ヤムチャは惚けた顔をして、煙草を吸い続けた。焼きもちを装った悪戯。それを一通り楽しんだ後で、あたしは思い出した。そんなことをしたらひょっとするとあたしが焼きもちを――焼かれるってことはないかもしれないけど、それでも怒られるには違いない人間がいたことを。

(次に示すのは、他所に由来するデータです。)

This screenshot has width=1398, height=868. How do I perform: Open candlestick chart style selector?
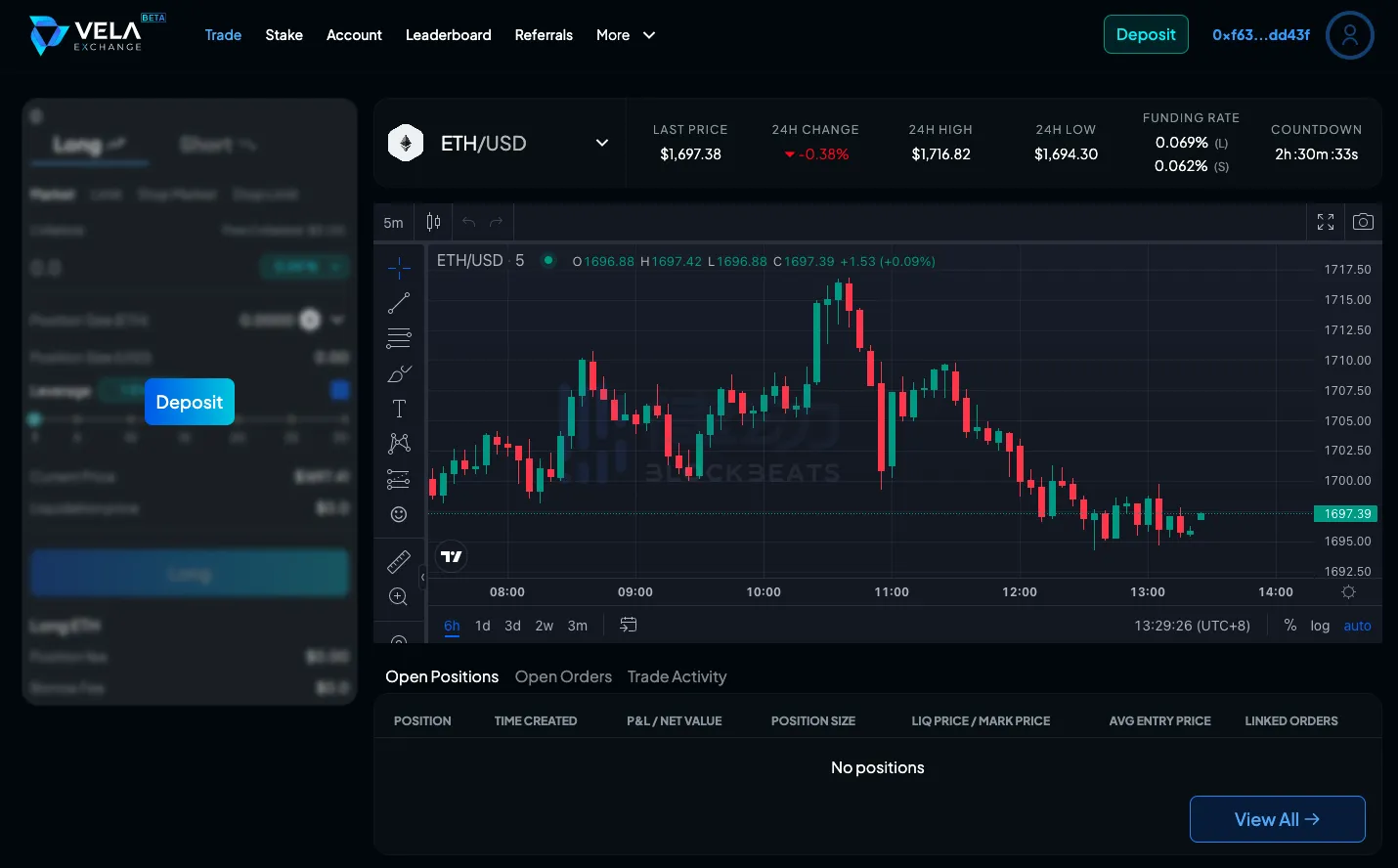(433, 222)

「もちろんその時はランチさんも一緒にね。…ランチさんと天津飯さんって、二人きりだとどんな話するのかしらねえ」
「それは俺にもわからんな…」
今度はぼんやりとヤムチャは言った。宙に漂う煙草の煙を見ながら、あたしはしばし他人のことに思いを馳せた。あたしと同じように武道をする男を好きになったランチさんのことを。あたしの相手とは違ってクールに徹しているらしい天津飯さんのことを。でも、前述の通りぼんやりとしたヤムチャの表情と後に続かない声が、それを打ち切らせた。
「ま、二人きりだからってそういう話をするとは限らないわよね。現にここに一人そういう空気の全然読めないやつがいることだし!」
まったく、他人を心配してる場合じゃないわよね。だいいち、あたしがランチさんより楽ってわけもないんだから。そりゃあヤムチャは天津飯さんに比べればずっと近くにいるんでしょうけど、だからって気が利いてるわけじゃないもの。傍にいても、もどかしいことの多いこと。むしろいない方が諦めもつくってもんよ。
「何言ってんだ。それは俺だけじゃないだろ?」
「あら、自覚あったのね」
「…………」
ヤムチャはすっかり黙り込んだ。こうして、未だお酒もこないうちに、酒の肴は一仕事果たした。女に花を持たせること。あたしに勝利感をもたらすこと。だけど、今あたしが望んでいることはそれじゃなかった。だから、ヤムチャの最後の台詞を否定するため、あたしも黙っておいた。すでにメニューはひっそりとしたカウンターの片隅に戻してあった。実際には少し手持無沙汰に、でも表面上はゆったりとして見せて、ヤムチャが煙草を吸い終えるのを待った。
やがて無言のままに、ヤムチャは煙草を灰皿に押しつけた。それがビールが運ばれてくる前にあたしの見た、最後のヤムチャの行為だった。頬に触れる手を感じながら、あたしは目を瞑った。
どうやら今は通じたようね。あたしの思っていたことが。
うだうだ文句を言うくらいなら、キスの一つもしておけっていうことが。